[Start of Attachment]

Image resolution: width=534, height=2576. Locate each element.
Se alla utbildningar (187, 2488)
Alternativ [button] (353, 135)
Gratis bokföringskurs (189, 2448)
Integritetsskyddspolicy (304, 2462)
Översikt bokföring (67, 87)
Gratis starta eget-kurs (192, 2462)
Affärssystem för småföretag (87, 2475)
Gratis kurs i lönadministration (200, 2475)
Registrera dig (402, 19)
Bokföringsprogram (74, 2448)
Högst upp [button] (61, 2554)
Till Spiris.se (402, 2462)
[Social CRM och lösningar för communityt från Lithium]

[End of Attachment]

* **Work item**:
Copy verbatim the span of lines that begins with the line holding "Gratis bokföringskurs (189, 2448)" and ends at the last line of the records.

* **Response below**:
Gratis bokföringskurs (189, 2448)
Integritetsskyddspolicy (304, 2462)
Översikt bokföring (67, 87)
Gratis starta eget-kurs (192, 2462)
Affärssystem för småföretag (87, 2475)
Gratis kurs i lönadministration (200, 2475)
Registrera dig (402, 19)
Bokföringsprogram (74, 2448)
Högst upp [button] (61, 2554)
Till Spiris.se (402, 2462)
[Social CRM och lösningar för communityt från Lithium]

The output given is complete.